§ Problem to solve
Retype the lines below verbatim, starting at the line that contains "You are a computer-use agent. The width" and ending at the line that contains "point(74,558)". Copy those items and nothing else.

§ Records shown
· · ·

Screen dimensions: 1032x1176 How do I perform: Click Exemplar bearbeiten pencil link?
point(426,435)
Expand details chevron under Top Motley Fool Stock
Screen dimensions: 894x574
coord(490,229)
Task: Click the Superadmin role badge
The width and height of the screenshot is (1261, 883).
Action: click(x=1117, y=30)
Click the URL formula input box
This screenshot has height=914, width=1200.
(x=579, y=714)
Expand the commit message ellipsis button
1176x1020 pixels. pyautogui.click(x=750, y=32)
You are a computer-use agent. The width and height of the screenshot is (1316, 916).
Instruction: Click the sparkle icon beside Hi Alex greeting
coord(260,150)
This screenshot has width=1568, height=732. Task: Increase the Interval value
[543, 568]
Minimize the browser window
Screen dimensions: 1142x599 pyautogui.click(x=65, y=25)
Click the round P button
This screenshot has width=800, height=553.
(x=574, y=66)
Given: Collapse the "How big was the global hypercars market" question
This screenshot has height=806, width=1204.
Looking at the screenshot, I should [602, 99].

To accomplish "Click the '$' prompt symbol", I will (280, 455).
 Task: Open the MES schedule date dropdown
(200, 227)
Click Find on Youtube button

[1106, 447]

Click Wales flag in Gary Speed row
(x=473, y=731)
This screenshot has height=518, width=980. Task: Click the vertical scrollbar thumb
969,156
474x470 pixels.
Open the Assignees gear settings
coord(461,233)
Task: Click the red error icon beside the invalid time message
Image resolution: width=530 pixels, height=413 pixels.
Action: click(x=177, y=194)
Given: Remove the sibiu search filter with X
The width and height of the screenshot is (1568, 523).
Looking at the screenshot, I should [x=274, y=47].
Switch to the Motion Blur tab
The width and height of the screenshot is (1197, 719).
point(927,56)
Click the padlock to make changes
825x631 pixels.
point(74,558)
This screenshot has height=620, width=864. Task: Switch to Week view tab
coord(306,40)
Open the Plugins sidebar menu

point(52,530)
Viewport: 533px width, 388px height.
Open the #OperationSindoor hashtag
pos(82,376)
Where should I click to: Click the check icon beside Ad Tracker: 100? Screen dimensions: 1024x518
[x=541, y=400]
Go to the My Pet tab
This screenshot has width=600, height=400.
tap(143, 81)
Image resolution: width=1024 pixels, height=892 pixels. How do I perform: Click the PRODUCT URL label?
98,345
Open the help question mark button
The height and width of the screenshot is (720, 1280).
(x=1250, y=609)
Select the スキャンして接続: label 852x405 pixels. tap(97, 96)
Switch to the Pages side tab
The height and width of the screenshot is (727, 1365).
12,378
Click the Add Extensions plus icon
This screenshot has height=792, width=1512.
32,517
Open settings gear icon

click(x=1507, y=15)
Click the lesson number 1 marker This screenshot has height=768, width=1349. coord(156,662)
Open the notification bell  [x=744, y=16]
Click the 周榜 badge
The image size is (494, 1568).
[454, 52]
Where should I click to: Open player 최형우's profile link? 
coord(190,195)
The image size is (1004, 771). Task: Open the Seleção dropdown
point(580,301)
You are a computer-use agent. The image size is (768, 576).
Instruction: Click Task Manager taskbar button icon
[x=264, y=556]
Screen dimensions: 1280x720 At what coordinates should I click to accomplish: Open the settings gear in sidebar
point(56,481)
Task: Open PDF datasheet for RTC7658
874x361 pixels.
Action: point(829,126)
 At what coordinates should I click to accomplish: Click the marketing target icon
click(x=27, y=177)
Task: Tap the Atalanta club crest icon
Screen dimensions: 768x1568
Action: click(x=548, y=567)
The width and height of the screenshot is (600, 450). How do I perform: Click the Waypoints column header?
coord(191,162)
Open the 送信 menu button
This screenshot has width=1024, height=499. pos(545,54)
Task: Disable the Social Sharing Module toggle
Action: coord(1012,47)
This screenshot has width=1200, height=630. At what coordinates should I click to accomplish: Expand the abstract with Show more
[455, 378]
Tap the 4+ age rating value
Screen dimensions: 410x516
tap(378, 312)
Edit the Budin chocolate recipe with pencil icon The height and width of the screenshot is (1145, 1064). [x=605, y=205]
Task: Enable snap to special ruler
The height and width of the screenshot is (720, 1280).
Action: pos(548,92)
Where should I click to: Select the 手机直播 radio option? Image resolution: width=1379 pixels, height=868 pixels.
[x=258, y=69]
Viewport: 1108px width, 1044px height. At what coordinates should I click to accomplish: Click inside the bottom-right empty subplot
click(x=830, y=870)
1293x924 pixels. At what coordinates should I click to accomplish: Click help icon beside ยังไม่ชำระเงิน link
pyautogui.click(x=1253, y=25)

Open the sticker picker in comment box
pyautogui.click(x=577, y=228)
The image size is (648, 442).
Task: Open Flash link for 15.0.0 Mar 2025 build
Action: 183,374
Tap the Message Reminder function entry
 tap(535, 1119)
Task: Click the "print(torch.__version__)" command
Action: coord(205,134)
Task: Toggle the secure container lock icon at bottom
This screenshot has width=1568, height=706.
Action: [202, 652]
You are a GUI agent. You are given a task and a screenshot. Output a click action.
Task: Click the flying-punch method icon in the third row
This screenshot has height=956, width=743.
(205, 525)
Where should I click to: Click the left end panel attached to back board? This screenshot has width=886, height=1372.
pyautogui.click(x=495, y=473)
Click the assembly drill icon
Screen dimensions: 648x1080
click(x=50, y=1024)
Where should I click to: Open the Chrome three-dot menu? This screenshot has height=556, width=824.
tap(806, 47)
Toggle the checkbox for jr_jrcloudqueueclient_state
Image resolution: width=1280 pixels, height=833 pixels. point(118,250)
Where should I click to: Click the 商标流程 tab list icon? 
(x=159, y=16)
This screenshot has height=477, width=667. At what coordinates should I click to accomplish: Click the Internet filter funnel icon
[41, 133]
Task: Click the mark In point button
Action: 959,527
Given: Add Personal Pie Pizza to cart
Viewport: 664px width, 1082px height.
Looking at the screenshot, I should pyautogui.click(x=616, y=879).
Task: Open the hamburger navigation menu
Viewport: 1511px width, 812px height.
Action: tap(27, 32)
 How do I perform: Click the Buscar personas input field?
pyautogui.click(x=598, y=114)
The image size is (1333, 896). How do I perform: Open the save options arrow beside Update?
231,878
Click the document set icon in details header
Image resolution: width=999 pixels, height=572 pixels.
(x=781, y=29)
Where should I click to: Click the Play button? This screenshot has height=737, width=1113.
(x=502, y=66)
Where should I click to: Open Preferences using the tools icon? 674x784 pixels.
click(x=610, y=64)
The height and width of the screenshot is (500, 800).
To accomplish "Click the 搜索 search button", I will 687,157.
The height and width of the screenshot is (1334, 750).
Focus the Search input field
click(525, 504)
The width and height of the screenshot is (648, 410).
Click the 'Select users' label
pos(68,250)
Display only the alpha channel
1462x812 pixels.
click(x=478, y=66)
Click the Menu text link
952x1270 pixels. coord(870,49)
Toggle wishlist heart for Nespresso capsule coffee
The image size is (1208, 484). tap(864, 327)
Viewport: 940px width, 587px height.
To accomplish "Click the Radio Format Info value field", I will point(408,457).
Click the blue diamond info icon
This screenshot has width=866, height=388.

· · ·

§ Answer for the task
You are a computer-use agent. The width and height of the screenshot is (1316, 916).
Instruction: Click the sparkle icon beside Hi Alex greeting
coord(260,150)
This screenshot has width=1568, height=732. Task: Increase the Interval value
[543, 568]
Minimize the browser window
Screen dimensions: 1142x599 pyautogui.click(x=65, y=25)
Click the round P button
This screenshot has width=800, height=553.
(x=574, y=66)
Given: Collapse the "How big was the global hypercars market" question
This screenshot has height=806, width=1204.
Looking at the screenshot, I should [602, 99].

To accomplish "Click the '$' prompt symbol", I will (280, 455).
 Task: Open the MES schedule date dropdown
(200, 227)
Click Find on Youtube button

[1106, 447]

Click Wales flag in Gary Speed row
(x=473, y=731)
This screenshot has height=518, width=980. Task: Click the vertical scrollbar thumb
969,156
474x470 pixels.
Open the Assignees gear settings
coord(461,233)
Task: Click the red error icon beside the invalid time message
Image resolution: width=530 pixels, height=413 pixels.
Action: click(x=177, y=194)
Given: Remove the sibiu search filter with X
The width and height of the screenshot is (1568, 523).
Looking at the screenshot, I should [x=274, y=47].
Switch to the Motion Blur tab
The width and height of the screenshot is (1197, 719).
point(927,56)
Click the padlock to make changes
825x631 pixels.
point(74,558)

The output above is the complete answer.